_Supplied text_

How to lower your environmental footprint when preparing your Thanksgiving meal

An estimated 46 million turkeys are killed each year for Thanksgiving alone, but more people are switching to a plant-based Thanksgiving meal not only for the animals, but for their health and the environment.

Transitioning to a plant-based meal doesn't mean you have miss out on any Thanksgiving treats; you can easily make a few simple tweaks to your favorite recipes.

A plant-based diet is the best for the environment and it is extremely healthy as it is linked with the lowest risks of chronic diseases, compared to diets rich in meats, according to research from the World Health Organization and studies published in Environmental Research Letters.

An outbreak of salmonella linked to raw turkey has left one person dead, 63 people hospitalized and sickened 164, the Centers for Disease Control and Prevention said Thursday, Nov. 8.

"The outbreak strain of Salmonella Reading has been identified in various raw turkey products, including ground turkey and turkey patties," the CDC said.

_Provided data_
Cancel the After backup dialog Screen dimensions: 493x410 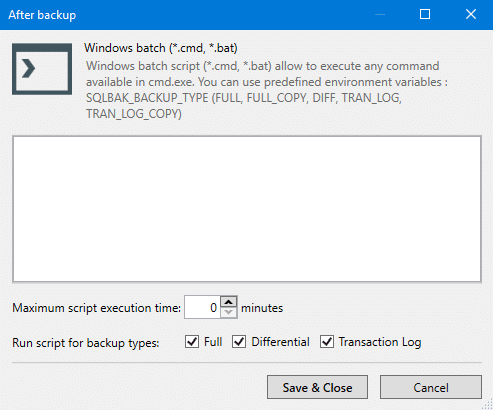(x=431, y=387)
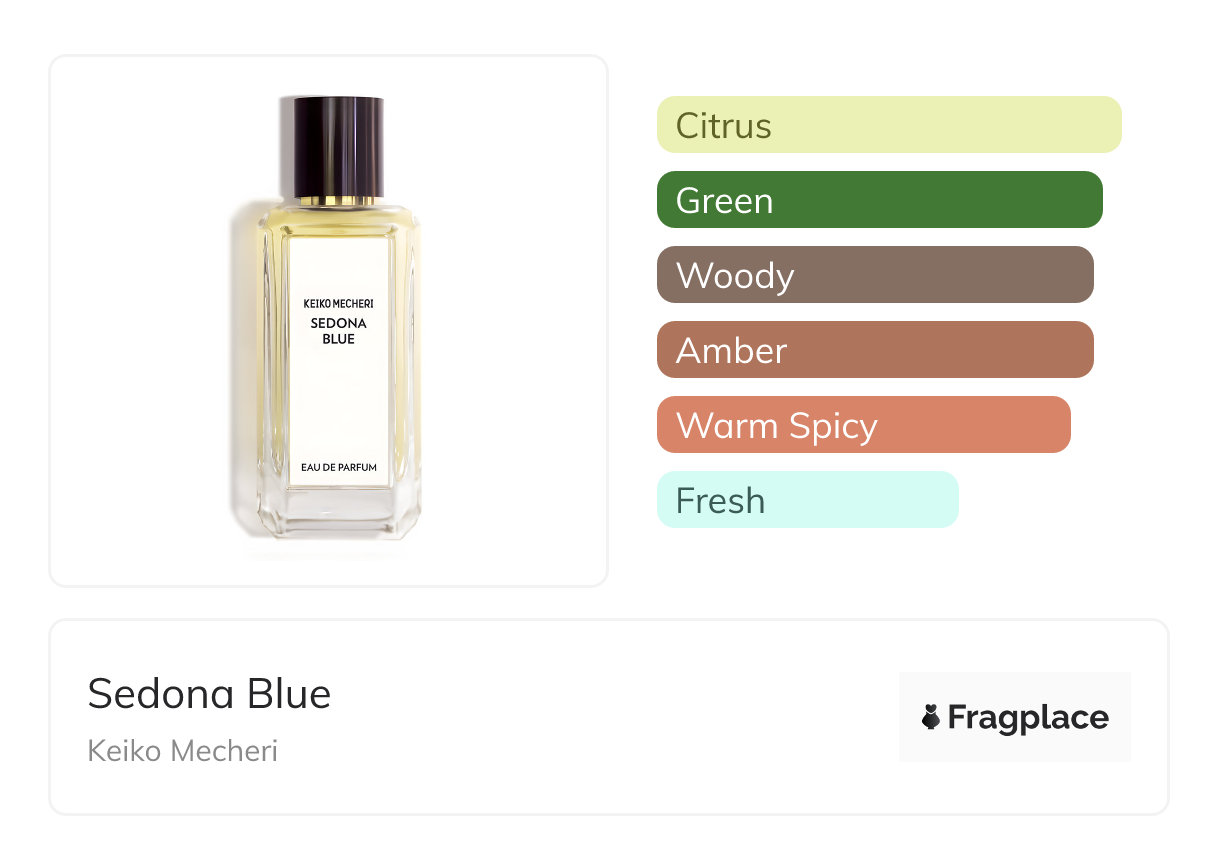The image size is (1218, 864).
Task: Pick the Amber accord bar
Action: tap(874, 350)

_Questions on the material_
(1) According to the Thanksgiving meal article, how many turkeys are killed each year for Thanksgiving alone?
(2) Pick up the Thanksgiving meal article after its final sentence and keep writing it.
The lines aren't needed for anything here.

_Responses by item number_
(1) An estimated 46 million.

(2)
Starting this eating style at Thanksgiving is a wonderful time to do so, as it is a time of reflection, kindness and gratitude. Plus, all of the leftovers won't go bad as quickly.


Eating plant-based foods also contributes less to the livestock sector of global greenhouse gas emissions.

"Vegan alternatives are widely available these days so it's easy to ‘veganise' dishes by replacing non-vegan ingredients with cruelty-free counterparts, such as meat substitutes, vegan cream and butter, or egg-free desserts," Dominika Piasecka, spokesperson for The Vegan Society, said.

Tofurky offers a turkey roast, ham and a feast with gravy and stuffing. It is made from ingredients such as wheat, water, organic tofu, onion, carrot, celery, garlic, leek and more. This alternative is healthy, doesn't add grease or fat, doesn't go bad as quickly and is a smaller portion.